Kerry: Address Climate Change Before It's Too Late

Secretary of State returns home for tour of giant wind turbine blade center, touts jobs from confronting climate change

He may have his hands more than full dealing with an Islamic State overrunning the Middle East, Russia, China, ebola, and trouble all over the world, but Thursday Secretary of State John F. Kerry was back in Boston to take a longer view – big threats to Earth from climate change and big economic potential in attacking them.

"Climate change is already impacting the world," Kerry said in remarks after a tour of the Wind Blade Test Facility on the working port of Charlestown, an example of the “green energy” future Kerry calls critical to rolling back rising seas, soaring temperatures, and dramatic weather disasters he contends are signs of man-made climate change.

"We still have, in our hands, the window of opportunity to be able to make the difference … It’s very simple: Clean energy. The solution to climate change is energy policy," Kerry said.

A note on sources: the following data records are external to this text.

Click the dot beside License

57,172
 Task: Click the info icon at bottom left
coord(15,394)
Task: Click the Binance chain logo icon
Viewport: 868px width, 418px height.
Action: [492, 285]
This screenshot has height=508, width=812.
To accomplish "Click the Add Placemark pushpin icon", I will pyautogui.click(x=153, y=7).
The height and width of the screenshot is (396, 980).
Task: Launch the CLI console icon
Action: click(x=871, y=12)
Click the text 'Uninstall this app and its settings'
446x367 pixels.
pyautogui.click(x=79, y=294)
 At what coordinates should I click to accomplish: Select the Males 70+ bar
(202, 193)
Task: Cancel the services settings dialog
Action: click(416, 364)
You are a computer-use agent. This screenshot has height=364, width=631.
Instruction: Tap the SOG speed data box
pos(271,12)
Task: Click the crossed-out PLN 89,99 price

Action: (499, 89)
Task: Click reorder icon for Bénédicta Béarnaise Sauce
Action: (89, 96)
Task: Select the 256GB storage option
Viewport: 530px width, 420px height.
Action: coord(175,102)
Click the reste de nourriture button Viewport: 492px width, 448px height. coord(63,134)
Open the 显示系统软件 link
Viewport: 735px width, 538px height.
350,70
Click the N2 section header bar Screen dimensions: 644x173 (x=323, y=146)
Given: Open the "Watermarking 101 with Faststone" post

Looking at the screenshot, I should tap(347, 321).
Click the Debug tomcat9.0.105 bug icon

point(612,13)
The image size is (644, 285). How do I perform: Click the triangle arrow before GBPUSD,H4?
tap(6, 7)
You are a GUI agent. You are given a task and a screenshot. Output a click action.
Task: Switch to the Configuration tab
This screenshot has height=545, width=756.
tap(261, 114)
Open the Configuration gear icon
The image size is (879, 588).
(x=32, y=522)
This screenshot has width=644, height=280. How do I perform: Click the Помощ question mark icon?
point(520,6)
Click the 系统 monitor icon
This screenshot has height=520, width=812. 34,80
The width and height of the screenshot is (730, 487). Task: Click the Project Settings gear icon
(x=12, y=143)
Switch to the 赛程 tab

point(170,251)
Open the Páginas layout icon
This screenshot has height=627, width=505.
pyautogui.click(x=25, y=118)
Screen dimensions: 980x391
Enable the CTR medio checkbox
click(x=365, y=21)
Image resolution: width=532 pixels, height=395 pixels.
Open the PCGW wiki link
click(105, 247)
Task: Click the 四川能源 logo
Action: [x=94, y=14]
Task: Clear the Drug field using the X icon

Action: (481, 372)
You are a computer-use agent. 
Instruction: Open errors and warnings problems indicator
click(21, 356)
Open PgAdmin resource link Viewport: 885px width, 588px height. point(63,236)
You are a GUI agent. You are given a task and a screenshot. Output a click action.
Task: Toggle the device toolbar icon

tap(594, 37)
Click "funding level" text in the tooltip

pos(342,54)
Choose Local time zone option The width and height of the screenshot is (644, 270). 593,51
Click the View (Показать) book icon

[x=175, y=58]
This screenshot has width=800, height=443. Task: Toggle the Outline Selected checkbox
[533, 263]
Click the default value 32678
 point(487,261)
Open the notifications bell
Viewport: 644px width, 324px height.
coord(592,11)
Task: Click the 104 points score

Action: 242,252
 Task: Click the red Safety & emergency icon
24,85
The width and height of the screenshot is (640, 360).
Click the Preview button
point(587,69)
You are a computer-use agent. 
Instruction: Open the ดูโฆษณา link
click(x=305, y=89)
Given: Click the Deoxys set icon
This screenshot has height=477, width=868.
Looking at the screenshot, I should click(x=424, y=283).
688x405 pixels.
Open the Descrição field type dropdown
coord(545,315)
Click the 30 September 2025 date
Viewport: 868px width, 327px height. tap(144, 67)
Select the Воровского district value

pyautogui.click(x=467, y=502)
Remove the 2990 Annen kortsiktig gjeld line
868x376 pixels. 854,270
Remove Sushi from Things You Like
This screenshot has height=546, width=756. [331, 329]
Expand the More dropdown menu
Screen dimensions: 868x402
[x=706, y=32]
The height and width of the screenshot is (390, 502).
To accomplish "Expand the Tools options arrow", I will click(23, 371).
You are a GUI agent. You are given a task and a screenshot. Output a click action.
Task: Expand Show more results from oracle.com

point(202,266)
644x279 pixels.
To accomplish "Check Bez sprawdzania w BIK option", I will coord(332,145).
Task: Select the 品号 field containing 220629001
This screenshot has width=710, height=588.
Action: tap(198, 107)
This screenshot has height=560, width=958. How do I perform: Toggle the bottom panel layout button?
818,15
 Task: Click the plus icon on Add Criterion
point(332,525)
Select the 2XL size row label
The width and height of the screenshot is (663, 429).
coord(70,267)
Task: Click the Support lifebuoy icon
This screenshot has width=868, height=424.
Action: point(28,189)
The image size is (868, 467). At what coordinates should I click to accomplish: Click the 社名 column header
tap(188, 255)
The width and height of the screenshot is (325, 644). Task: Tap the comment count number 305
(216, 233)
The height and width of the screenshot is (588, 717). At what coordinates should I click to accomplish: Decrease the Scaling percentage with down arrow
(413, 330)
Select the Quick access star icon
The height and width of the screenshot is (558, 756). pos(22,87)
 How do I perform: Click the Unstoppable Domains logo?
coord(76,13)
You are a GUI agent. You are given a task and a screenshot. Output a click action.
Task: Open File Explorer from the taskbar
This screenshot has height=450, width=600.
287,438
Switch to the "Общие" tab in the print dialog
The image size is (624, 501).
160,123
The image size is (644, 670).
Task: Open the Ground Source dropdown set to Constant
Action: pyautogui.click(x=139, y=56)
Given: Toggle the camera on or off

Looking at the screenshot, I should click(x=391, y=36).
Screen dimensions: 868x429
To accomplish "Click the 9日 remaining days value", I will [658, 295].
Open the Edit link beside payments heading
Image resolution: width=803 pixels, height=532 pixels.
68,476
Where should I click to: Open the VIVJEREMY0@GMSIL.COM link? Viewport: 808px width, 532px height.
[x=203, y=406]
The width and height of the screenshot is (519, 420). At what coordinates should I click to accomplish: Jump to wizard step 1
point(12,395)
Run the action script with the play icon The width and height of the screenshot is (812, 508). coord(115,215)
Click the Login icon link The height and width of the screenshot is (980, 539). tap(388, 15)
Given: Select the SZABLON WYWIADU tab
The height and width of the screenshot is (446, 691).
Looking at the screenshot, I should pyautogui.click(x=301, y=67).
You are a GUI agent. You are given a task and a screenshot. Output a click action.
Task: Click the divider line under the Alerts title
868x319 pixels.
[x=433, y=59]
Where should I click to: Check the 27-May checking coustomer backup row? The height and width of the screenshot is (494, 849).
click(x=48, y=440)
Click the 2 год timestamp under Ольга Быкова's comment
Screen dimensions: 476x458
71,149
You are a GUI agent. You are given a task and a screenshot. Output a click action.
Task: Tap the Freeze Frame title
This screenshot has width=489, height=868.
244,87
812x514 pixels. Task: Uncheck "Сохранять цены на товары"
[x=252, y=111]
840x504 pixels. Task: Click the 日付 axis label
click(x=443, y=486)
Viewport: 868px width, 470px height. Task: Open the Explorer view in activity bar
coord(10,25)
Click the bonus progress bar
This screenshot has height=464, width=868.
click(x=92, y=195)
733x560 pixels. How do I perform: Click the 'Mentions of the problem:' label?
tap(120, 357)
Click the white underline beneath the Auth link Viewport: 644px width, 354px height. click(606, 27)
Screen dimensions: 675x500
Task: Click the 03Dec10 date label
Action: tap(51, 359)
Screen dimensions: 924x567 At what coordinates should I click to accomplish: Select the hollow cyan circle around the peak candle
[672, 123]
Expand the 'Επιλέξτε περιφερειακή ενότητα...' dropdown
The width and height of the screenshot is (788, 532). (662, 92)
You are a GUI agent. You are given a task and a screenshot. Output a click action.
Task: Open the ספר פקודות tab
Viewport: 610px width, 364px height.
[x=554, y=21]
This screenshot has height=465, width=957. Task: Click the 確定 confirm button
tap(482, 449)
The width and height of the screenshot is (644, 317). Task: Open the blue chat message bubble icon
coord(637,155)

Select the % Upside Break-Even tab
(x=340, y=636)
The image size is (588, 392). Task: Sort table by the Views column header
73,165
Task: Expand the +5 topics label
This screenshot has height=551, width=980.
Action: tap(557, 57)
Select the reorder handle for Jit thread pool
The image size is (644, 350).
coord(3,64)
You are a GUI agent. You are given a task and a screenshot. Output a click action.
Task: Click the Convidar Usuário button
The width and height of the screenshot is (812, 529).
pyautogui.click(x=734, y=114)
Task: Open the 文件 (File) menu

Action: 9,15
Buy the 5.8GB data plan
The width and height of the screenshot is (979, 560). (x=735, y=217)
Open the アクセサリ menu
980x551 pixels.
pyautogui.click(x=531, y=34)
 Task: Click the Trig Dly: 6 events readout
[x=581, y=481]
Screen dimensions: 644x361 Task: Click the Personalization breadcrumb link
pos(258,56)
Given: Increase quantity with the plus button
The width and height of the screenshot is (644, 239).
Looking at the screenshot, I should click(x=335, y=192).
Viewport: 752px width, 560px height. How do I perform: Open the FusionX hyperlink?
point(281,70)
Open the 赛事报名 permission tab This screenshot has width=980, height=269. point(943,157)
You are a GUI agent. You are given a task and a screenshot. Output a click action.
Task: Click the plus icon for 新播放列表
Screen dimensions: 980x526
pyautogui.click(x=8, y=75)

While a clear believer that the climate is changing and human-caused pollution is driving the world towards as much as three feet of sea-level rise by 2100 that would deluge Boston and cause over $100 billion in damage, Kerry was willing to acknowledge scientific disagreement and debate about what’s really happening to the planet’s climate and how best to respond.

"If we’re wrong about this future, what's the worst that could happen to us from making these choices?" Kerry said. "The worst that could happen to us is we create a whole lot of new jobs. We kick our economies into gear. We have healthier people, healthier children, because we have cleaner air."

"If they’re wrong," Kerry said, "catastrophe. Life as you know it on Earth ends."

For all the dire and apocalyptic warnings, Kerry and British Foreign Secretary Philip Hammond, who accompanied him and Governor Deval L. Patrick, stressed that responding aggressively to the threat of climate change does not mean a future of shivering in the dark. Rather, they asserted it can lead to a net gain of new jobs and creation of vast and vibrant new industries, like the wind test center, where turbine blades up to half a football field in length are made to shake, rattle, and roll to test how they will perform on real-world turbines. Patrick’s administration said the state now produces 35 times more wind power than it did in 2006 and 200 times more solar energy, and the broadly defined "clean energy" sector, which includes energy efficiency and conservation companies, now employs close to 100,000 people in the state.

"The technological transformation that is required will provide a greater stimulus than the space program did 50 years ago," Hammond said.

"We do not accept that we have to choose between our prosperity and the future of the planet," Hammond added. "Indeed, we are demonstrating across the world, here in Massachusetts, the U.K., that the response to climate change can be a generator of economic growth and innovation and quality jobs."